20.5 Building a Text Diff Tool

Design a text diff tool that compares two versions of a document and reports what changed.

20.5 Building a Text Diff Tool

Problem

Design a text diff tool that compares two versions of a document and reports what changed.

A diff tool appears in version control systems, code review tools, document editors, database migration systems, configuration management tools, and synchronization engines. The user wants a readable answer to a simple question:

What changed between version A and version B?

Given two texts:

A:
the quick brown fox
jumps over the dog

B:
the quick brown fox
jumps over the lazy dog

A useful diff should report:

 the quick brown fox
-jumps over the dog
+jumps over the lazy dog

The algorithmic problem is sequence comparison. The engineering problem is readability.
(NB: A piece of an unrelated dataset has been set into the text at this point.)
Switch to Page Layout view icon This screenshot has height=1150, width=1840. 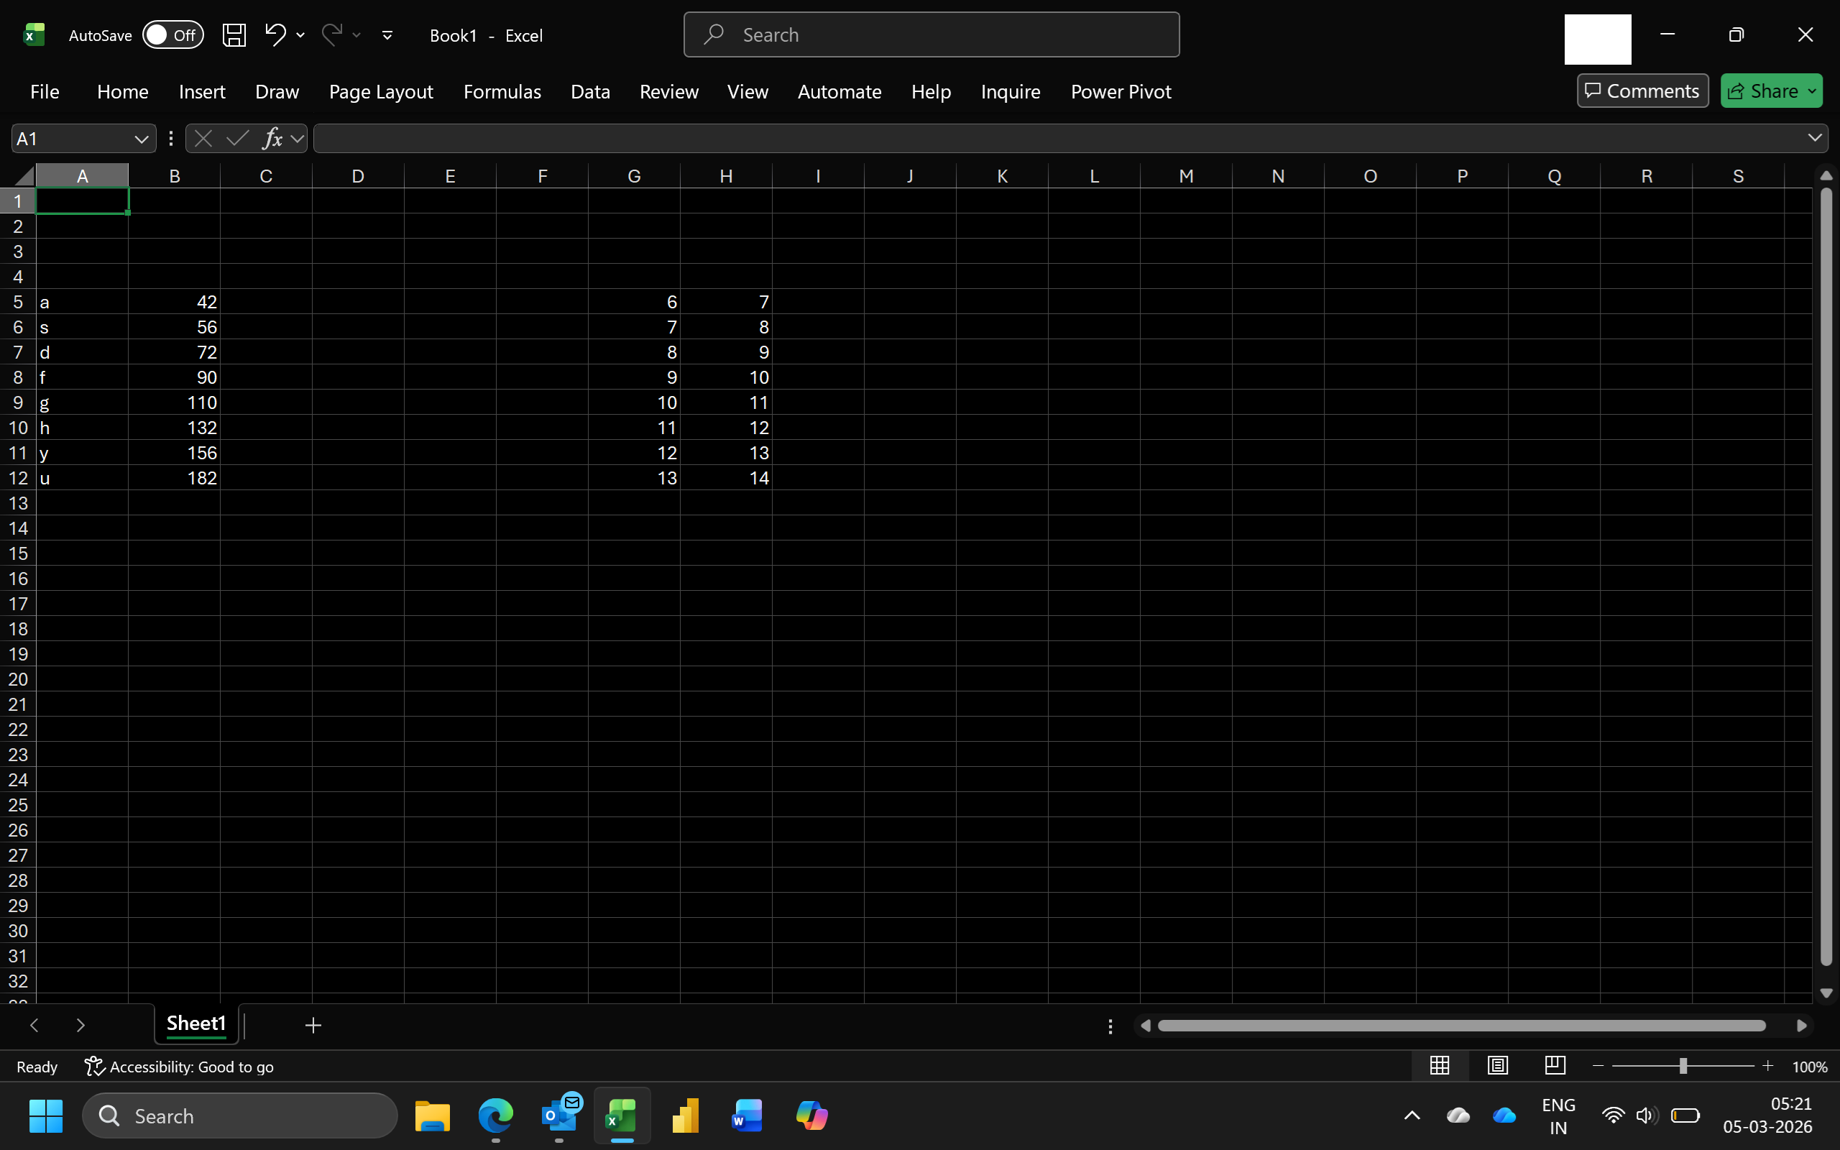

A technically minimal edit script may still produce confusing output if it splits lines, tokens, or blocks in unnatural places.

Solution

Model each document as a sequence. For a line-oriented diff, each line is an item. Compute the longest common subsequence, then use it to identify inserted and deleted lines.
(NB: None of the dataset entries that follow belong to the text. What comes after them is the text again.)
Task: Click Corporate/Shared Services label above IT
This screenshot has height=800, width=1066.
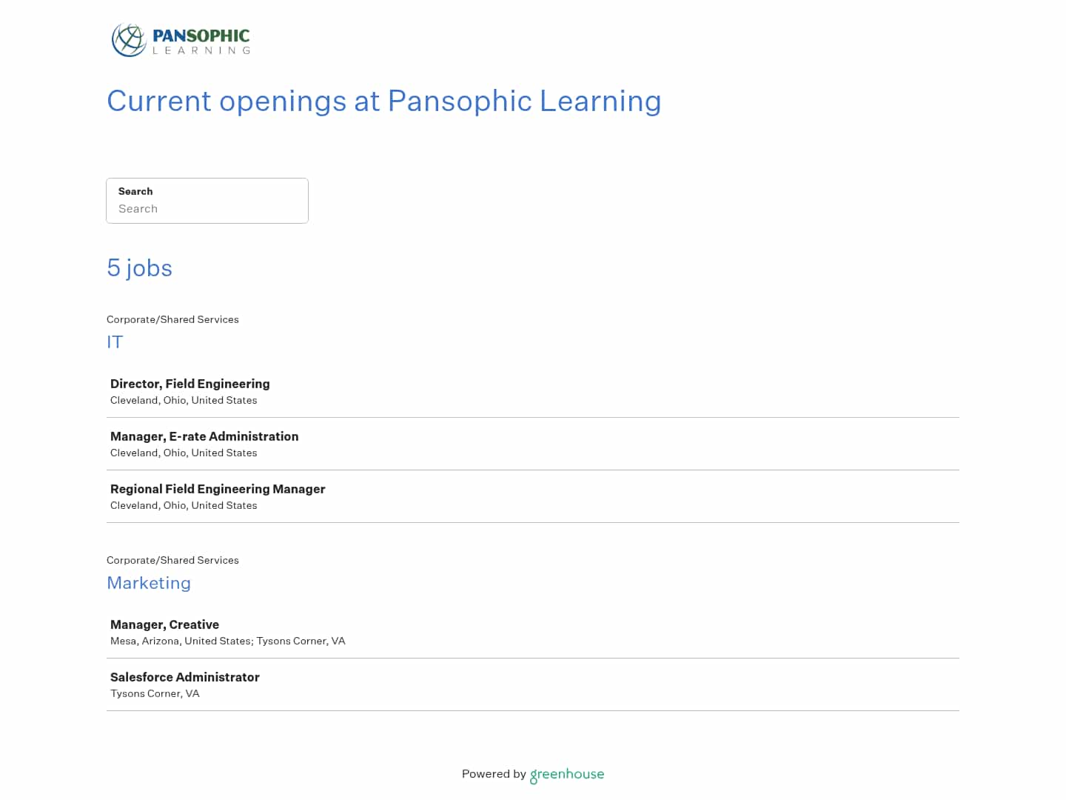Action: pos(172,319)
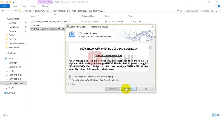The height and width of the screenshot is (117, 221).
Task: Click EULA scrollbar down arrow
Action: 150,70
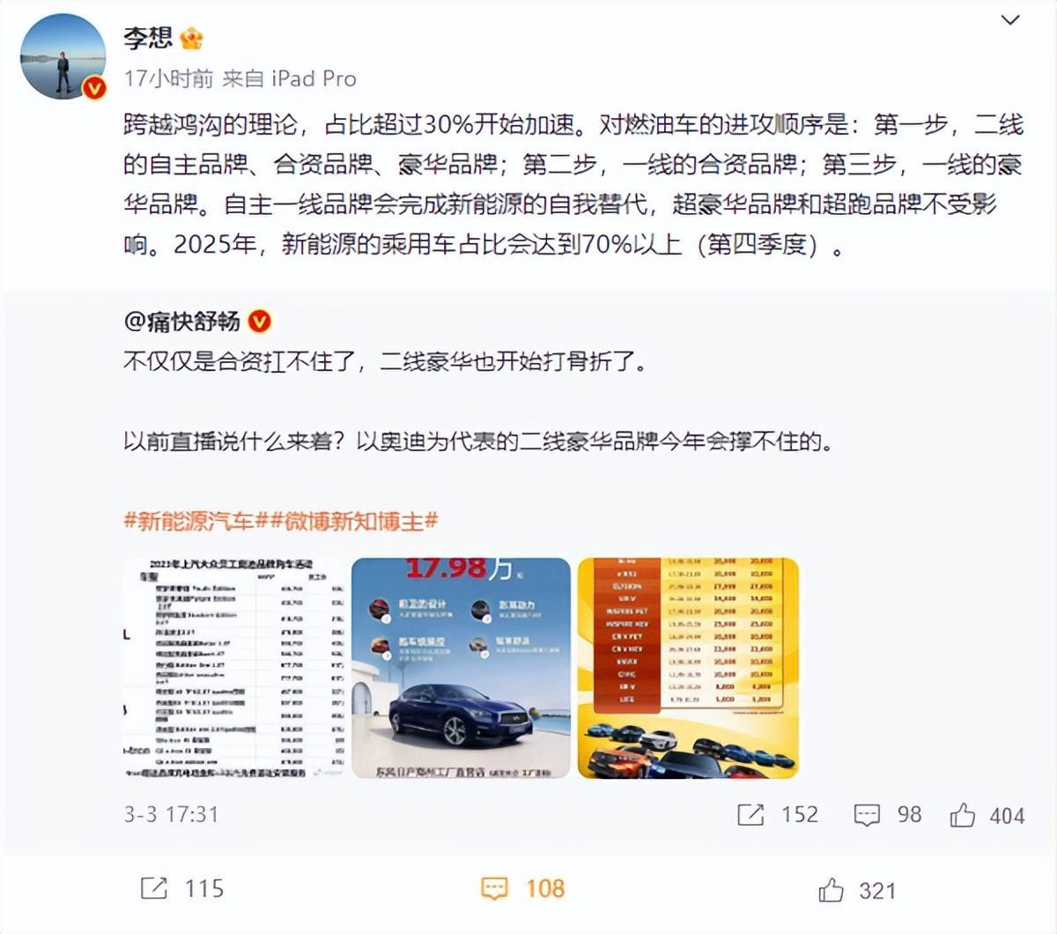Click the 来自 iPad Pro source label
This screenshot has height=934, width=1057.
(290, 78)
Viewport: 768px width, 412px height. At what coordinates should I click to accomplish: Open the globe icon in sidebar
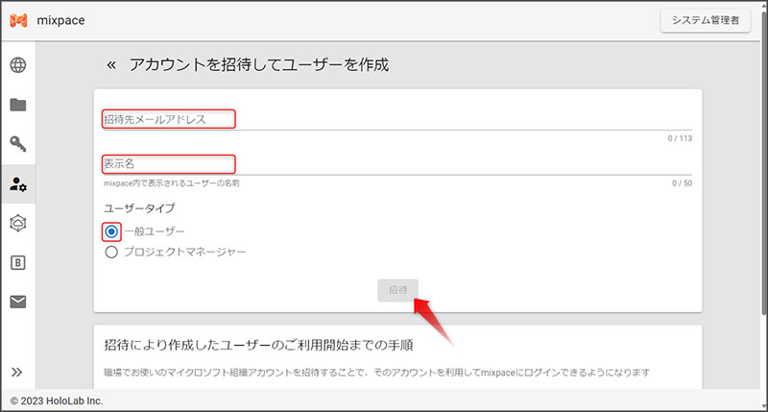tap(17, 65)
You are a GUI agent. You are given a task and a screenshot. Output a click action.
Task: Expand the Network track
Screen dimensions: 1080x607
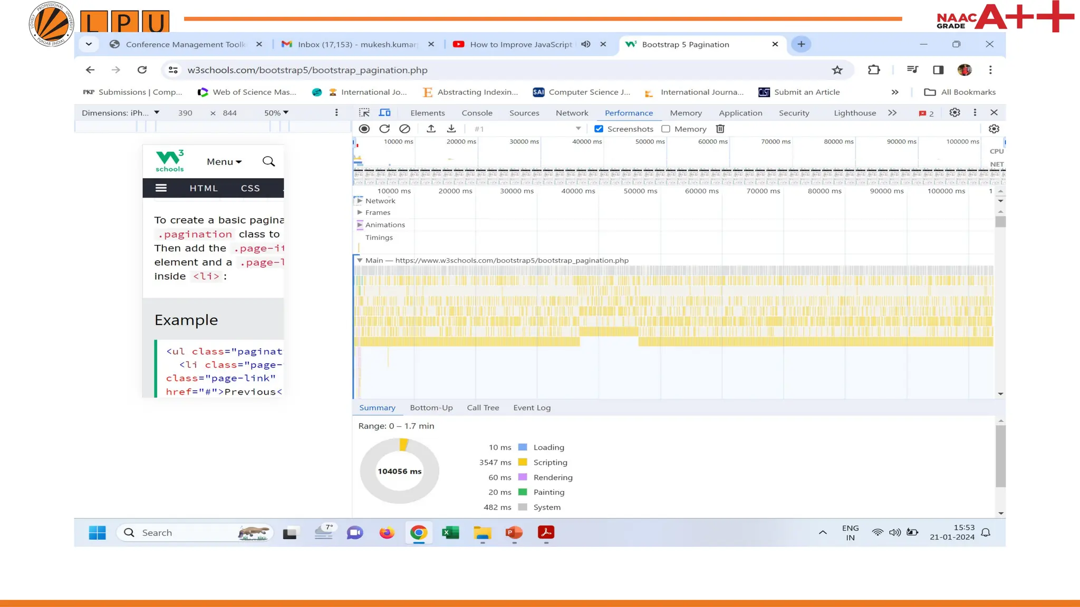pyautogui.click(x=360, y=201)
The longest common subsequence, or LCS, finds the longest ordered sequence that appears in both inputs.

Example:

A: A B C D
B: A C E D

One LCS is:

A C D

This means B was deleted from the first sequence, and E was inserted in the second sequence.

Splitting Text into Lines

Start with line-level comparison.

def split_lines(text):
    return text.splitlines()

Example:

old = """the quick brown fox
jumps over the dog"""

new = """the quick brown fox
jumps over the lazy dog"""

print(split_lines(old))
print(split_lines(new))

Output:

['the quick brown fox', 'jumps over the dog']
['the quick brown fox', 'jumps over the lazy dog']
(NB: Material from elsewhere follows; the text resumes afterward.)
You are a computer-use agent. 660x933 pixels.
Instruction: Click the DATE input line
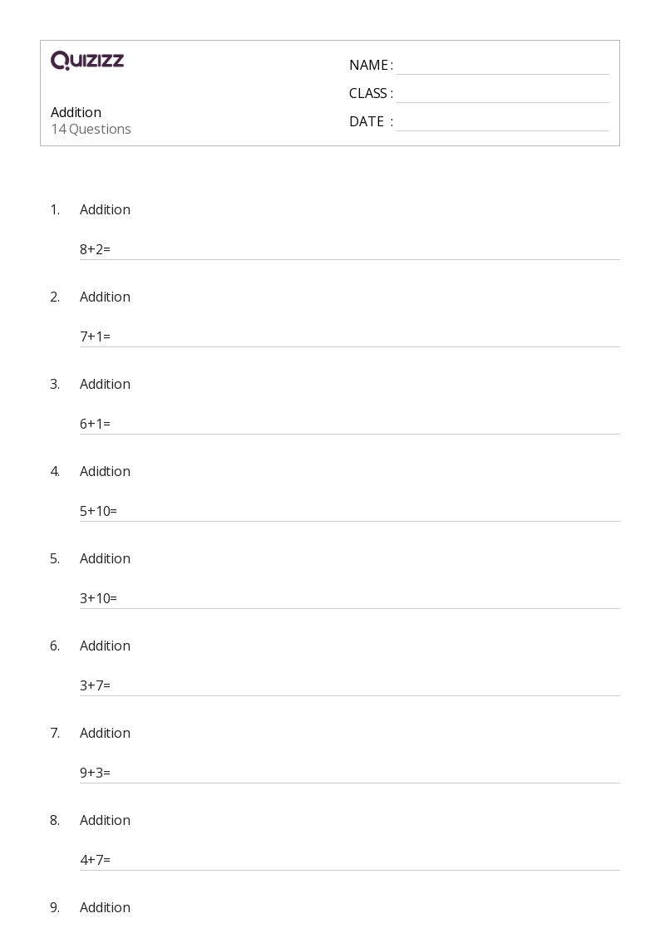502,123
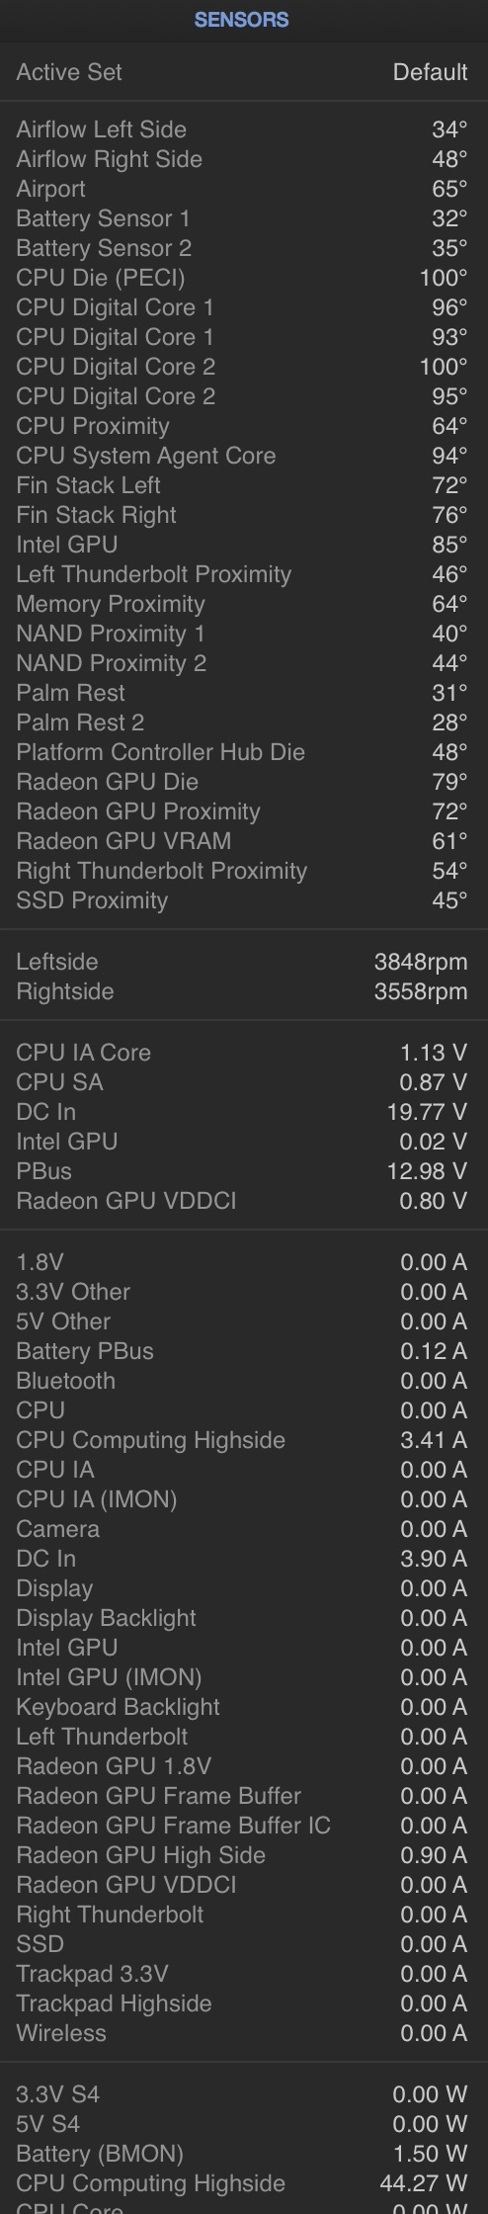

Line-level diff is simple, stable, and usually readable for source code and prose.

Dynamic Programming for LCS

Let a and b be two sequences. Define:

dp[i][j] = length of the LCS of a[i:] and b[j:]

Recurrence:

if a[i] == b[j]:
    dp[i][j] = 1 + dp[i + 1][j + 1]
else:
    dp[i][j] = max(dp[i + 1][j], dp[i][j + 1])

Implementation:

def lcs_table(a, b):
    rows = len(a)
    cols = len(b)

    dp = [
        [0] * (cols + 1)
        for _ in range(rows + 1)
    ]

    for i in range(rows - 1, -1, -1):
        for j in range(cols - 1, -1, -1):
            if a[i] == b[j]:
                dp[i][j] = 1 + dp[i + 1][j + 1]
            else:
                dp[i][j] = max(
                    dp[i + 1][j],
                    dp[i][j + 1],
                )

    return dp

This table records enough information to reconstruct a diff.

Building an Edit Script

Walk through the table from the top-left corner.

def diff_sequences(a, b):
    dp = lcs_table(a, b)

    i = 0
    j = 0
    operations = []

    while i < len(a) and j < len(b):
        if a[i] == b[j]:
            operations.append(("equal", a[i]))
            i += 1
            j += 1
        elif dp[i + 1][j] >= dp[i][j + 1]:
            operations.append(("delete", a[i]))
            i += 1
        else:
            operations.append(("insert", b[j]))
            j += 1

    while i < len(a):
        operations.append(("delete", a[i]))
        i += 1

    while j < len(b):
        operations.append(("insert", b[j]))
        j += 1

    return operations

Format the result:

def format_unified_style(operations):
    lines = []

    for kind, value in operations:
        if kind == "equal":
            lines.append(" " + value)
        elif kind == "delete":
            lines.append("-" + value)
        elif kind == "insert":
            lines.append("+" + value)

    return "\n".join(lines)

Use it:

old_lines = split_lines(old)
new_lines = split_lines(new)

ops = diff_sequences(old_lines, new_lines)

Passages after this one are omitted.